So going back to the blanket example (and I'll specifically using concealment in this example)...  If the image is blurred, and you attack the image but miss because of the blur (that 's concealment, right?), would it not stand to reason that if the image had a blanket, and you hit the blanket, you would not be able to pop the image, because (like Blur) it has concealment or even total cover?  You'd never ever be able to pop the image, because the image is under the blanket.  You are hitting the figment of the blanket, not the figment of the image under the blanket.

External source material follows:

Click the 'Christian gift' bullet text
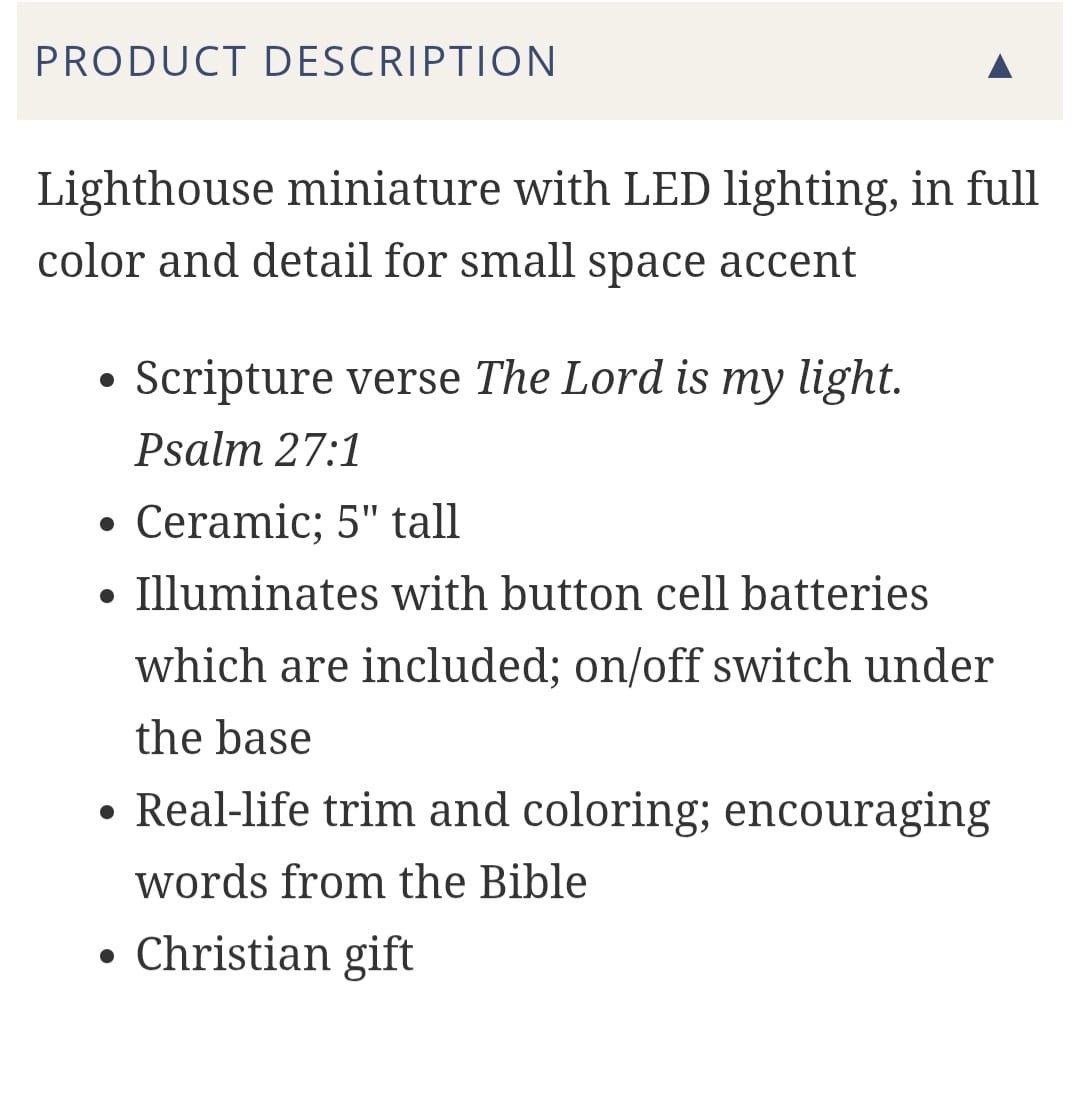1080x1119 pixels. [x=274, y=954]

You could also substitute "box" for blanket if it helps...


----------



## Nail (May 5, 2007)

pawsplay said:
			
		

> <Mirror Image> duplicates your equipment, even though it doesn't affect objects, and can cast a shadow, even though it doesn't affect walls.



This is just bizarre.

You've said previously that you don't think figments can cast shadows.  (I've got no idea where you get that from, but so be it.)  And now you are saying figments do cast shadows.  Perhaps you could clarify your position a bit?


----------



## Nail (May 5, 2007)

Mistwell said:
			
		

> No.  The spell is in effect on the character.  A replica image of that character, blur, shadows, darkness, camoflauge, other concealment, and all, are reflected in an image of that character.  It has the realistic effect of gaining many benefits of the blur spell, but the spell itself is not in effect on the figment.



So:
_Mirror Image_ is able to duplicate the effects of another spell.  That's what you are claiming.  The text of the Mirror Image spell gives it no such power.







			
				Mistwell said:
			
		

> The blur is not on the figment.  But the concealment result of the blur is on the figment.



Blur causes the concealment of the figment, but is not affecting the figment?  You lost me.


----------



## irdeggman (May 6, 2007)

Does the MI benefit from concealment?

Does it benefit from darkness (as in the shadowy illumination effect that provides concealment)?

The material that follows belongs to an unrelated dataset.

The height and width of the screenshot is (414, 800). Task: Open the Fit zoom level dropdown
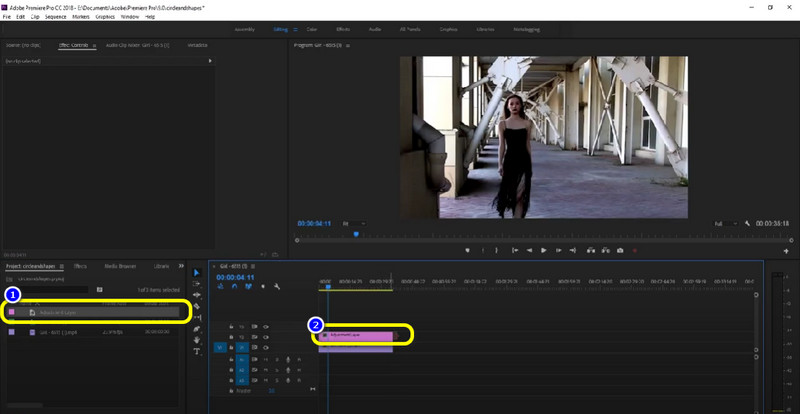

Does it benefit from cover?


These are related issues that should provide some consistency in the way the effects of the spel are handled.


----------



## Nail (May 6, 2007)

irdeggman said:
			
		

> Does the MI benefit from concealment?
> 
> Does it benefit from darkness (as in the shadowy illumination effect that provides concealment)?
> 
> ...



I agree that consistancy is important.  But you've completely missed the critical issue: What's the source of the concealment/darkness/cover?  That's clearly relevant to this discussion.

For example:
   If the caster using a tower shield for cover, do his Mirror Images have cover?


----------



## phindar (May 6, 2007)

Nail said:
			
		

> I agree that consistancy is important. But you've completely missed the critical issue: What's the source of the concealment/darkness/cover? That's clearly relevant to this discussion.



Relevant, but its still anybody's guess how the source of the concealment affects the MI.  I mean, we are talking about the effect a magical spell has on another magical spell.  Its not like we can just go out in the yard and do a couple of test runs.  

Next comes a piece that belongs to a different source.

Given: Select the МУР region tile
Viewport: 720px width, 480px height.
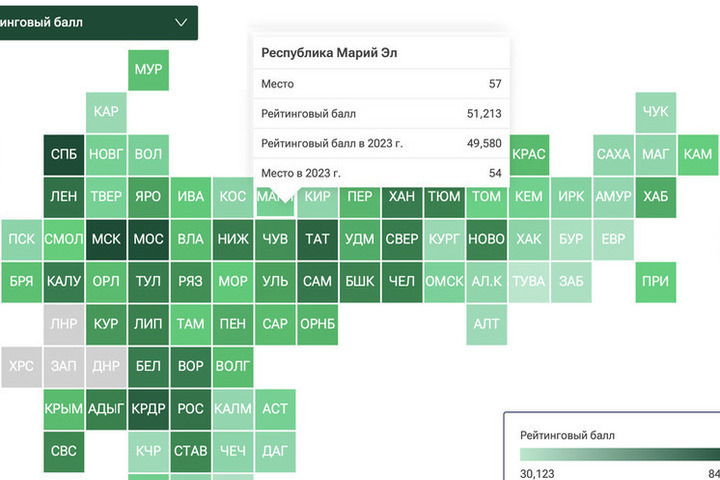Looking at the screenshot, I should (x=148, y=70).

Saying that something that grants concealment to the caster grants concealment to the images isn't that great a leap for me.  I like how that works, so that's the ruling I would go with in game.  It doesn't seem to be unbalanced mechanically (which might be a separate discussion).  As much as I hate to side with the FAQ, thats where I'm coming down on this one.


----------



## irdeggman (May 6, 2007)

Nail said:
			
		

> I agree that consistancy is important.  But you've completely missed the critical issue: What's the source of the concealment/darkness/cover?  That's clearly relevant to this discussion.
> 
> For example:
> If the caster using a tower shield for cover, do his Mirror Images have cover?





I don't really think I've missed something here.

If the cover is from a physical protection that does not extend outward so that it could be used by the MI) then the answer would be no - since the MI do not receive any "physical" benefits that the caster would normally have. Now this gets interesting since the gneral consensus (and supported by the FAQ) is to simply rule that the MI takes up the same space as the original for most reasons.

If the MI are behind the same physical cover as is the caster then the answer would be yes.

Concealment is something that is not usually a physical beneift but a benefit against visual accuracy.

I still fall in the line of reasoning that the explanation of how to dispel a MI when you physically hit them is the text expression of how you can overcome an illusion. Same as is true with the Disguise Self spell (as pointed out earlier).

If the attacker doesn't think he hit the MI then he doesn't receive the benefit of hitting it and thus dispeling the illusion.

So if a MI is blurred then the attacker has the same reason to believe he would have hit as if he would the original.  It should be noted that the AC for the MI is pretty much the the same as a touch attack and IMO it would have been far simpler to just say a successful touch attack dispels the MI (and fit into all of the other ramifications too).


----------



## Kahuna Burger (May 6, 2007)

irdeggman said:
			
		

> It should be noted that the AC for the MI is pretty much the the same as a touch attack and IMO it would have been far simpler to just say a successful touch attack dispels the MI (and fit into all of the other ramifications too).



It isn't the same as touch AC really. There is no indication that the figments recieve the benifits or dodge, fighting defensively or full defense, deflection, etc. They have a flat AC, not the casters touch AC.


----------



## irdeggman (May 6, 2007)

Kahuna Burger said:
			
		

> It isn't the same as touch AC really. There is no indication that the figments recieve the benifits or dodge, fighting defensively or full defense, deflection, etc. They have a flat AC, not the casters touch AC.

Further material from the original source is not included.